%%
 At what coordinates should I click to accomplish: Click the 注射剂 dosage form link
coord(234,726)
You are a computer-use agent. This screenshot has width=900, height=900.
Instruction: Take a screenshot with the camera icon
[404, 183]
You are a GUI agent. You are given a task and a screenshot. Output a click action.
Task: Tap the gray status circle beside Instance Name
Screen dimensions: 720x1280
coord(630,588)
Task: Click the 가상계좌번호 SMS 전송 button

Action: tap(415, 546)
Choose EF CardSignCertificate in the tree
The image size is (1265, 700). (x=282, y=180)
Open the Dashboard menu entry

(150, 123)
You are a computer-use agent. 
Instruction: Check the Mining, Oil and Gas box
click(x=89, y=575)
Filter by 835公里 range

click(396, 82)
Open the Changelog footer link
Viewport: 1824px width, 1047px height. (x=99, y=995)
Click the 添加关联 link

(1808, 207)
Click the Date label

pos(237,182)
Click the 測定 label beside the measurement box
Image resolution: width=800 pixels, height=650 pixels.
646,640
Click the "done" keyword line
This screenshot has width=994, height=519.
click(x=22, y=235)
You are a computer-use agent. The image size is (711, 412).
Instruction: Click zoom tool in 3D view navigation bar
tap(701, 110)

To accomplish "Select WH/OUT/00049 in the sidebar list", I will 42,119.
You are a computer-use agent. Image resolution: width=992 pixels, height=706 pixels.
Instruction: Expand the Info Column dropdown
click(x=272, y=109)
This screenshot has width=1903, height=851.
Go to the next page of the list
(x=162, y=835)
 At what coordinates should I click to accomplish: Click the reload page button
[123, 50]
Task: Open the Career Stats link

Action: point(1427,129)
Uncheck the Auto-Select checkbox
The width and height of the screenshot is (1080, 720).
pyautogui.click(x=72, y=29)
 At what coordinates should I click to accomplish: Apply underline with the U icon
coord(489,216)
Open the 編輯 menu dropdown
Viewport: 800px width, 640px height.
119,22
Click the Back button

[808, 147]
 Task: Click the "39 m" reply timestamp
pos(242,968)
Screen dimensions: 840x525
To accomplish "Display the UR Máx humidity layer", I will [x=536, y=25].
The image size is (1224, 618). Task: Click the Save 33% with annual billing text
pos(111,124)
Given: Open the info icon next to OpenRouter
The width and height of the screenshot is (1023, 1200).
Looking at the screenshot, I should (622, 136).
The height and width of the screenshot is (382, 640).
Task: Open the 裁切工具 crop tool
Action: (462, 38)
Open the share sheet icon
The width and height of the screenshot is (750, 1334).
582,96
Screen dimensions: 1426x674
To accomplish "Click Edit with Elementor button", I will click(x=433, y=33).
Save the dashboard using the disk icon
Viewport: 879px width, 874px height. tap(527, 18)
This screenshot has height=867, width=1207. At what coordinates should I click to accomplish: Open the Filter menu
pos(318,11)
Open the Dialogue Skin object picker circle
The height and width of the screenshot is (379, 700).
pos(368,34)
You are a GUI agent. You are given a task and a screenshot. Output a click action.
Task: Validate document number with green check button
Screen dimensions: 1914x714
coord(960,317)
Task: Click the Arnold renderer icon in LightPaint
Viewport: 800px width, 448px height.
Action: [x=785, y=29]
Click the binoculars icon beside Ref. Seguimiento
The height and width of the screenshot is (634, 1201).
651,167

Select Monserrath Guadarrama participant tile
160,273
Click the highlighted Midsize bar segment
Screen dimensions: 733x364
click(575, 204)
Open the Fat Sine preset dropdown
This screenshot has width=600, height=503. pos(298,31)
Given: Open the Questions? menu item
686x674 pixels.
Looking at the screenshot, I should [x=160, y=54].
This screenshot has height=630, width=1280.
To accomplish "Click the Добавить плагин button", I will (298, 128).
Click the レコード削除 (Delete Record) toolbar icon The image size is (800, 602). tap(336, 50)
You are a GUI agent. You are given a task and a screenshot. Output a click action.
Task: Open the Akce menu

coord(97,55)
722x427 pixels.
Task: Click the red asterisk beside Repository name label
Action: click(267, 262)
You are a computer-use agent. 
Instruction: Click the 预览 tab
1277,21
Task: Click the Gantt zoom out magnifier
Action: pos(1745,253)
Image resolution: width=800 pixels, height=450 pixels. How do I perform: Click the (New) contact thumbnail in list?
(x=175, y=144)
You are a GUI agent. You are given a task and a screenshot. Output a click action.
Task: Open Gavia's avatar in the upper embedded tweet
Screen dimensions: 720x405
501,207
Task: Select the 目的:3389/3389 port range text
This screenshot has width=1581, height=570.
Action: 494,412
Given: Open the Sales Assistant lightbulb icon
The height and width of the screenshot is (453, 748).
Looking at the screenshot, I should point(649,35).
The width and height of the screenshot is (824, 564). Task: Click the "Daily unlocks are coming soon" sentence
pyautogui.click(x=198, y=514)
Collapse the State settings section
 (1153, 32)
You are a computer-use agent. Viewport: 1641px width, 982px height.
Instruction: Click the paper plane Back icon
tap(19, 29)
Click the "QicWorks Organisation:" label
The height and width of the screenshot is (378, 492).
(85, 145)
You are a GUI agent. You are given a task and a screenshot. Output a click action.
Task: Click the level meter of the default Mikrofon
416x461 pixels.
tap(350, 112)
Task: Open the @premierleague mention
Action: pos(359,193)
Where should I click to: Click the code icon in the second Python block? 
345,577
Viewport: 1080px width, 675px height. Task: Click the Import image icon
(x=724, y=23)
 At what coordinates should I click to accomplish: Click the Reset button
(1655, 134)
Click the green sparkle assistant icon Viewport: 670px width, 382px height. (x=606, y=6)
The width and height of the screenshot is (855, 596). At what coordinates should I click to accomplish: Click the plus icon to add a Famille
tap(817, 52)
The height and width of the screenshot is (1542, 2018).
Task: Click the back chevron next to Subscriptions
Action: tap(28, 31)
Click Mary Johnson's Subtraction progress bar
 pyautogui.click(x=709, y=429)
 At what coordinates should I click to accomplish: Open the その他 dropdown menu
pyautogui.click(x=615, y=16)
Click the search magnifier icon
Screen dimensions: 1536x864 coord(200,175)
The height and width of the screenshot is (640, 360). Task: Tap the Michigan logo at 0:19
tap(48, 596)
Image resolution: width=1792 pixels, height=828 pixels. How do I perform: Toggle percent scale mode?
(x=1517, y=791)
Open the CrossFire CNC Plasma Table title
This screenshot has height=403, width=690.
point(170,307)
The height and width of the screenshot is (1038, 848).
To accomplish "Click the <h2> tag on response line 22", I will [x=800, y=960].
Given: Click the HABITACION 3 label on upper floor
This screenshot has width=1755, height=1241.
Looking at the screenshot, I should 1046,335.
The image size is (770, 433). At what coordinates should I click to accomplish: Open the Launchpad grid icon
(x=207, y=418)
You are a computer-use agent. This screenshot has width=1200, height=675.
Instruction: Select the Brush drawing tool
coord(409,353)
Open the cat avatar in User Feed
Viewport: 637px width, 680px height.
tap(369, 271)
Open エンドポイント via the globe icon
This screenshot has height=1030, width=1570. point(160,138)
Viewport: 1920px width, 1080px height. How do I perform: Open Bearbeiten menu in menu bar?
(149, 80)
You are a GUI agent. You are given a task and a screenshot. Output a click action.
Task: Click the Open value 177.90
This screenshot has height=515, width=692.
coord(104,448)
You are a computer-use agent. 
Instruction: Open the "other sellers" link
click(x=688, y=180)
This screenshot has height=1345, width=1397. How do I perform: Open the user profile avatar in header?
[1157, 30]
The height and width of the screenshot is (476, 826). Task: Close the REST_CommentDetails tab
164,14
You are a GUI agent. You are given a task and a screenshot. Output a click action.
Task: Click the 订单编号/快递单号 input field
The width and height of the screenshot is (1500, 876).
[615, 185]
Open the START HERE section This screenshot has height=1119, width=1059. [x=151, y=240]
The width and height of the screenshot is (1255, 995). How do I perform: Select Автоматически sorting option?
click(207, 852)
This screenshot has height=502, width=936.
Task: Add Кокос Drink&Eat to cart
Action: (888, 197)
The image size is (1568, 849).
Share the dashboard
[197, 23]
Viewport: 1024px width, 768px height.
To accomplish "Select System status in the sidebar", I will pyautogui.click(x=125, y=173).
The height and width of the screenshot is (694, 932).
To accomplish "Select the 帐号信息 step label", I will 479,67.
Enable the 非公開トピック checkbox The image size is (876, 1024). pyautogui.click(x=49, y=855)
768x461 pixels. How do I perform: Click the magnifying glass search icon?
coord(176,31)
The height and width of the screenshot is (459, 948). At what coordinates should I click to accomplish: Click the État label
%%
• What the task asks
Among the lines of the listing above, which ones contain the word "checkbox"? Show them.

• Result
Uncheck the Auto-Select checkbox
Enable the 非公開トピック checkbox The image size is (876, 1024). pyautogui.click(x=49, y=855)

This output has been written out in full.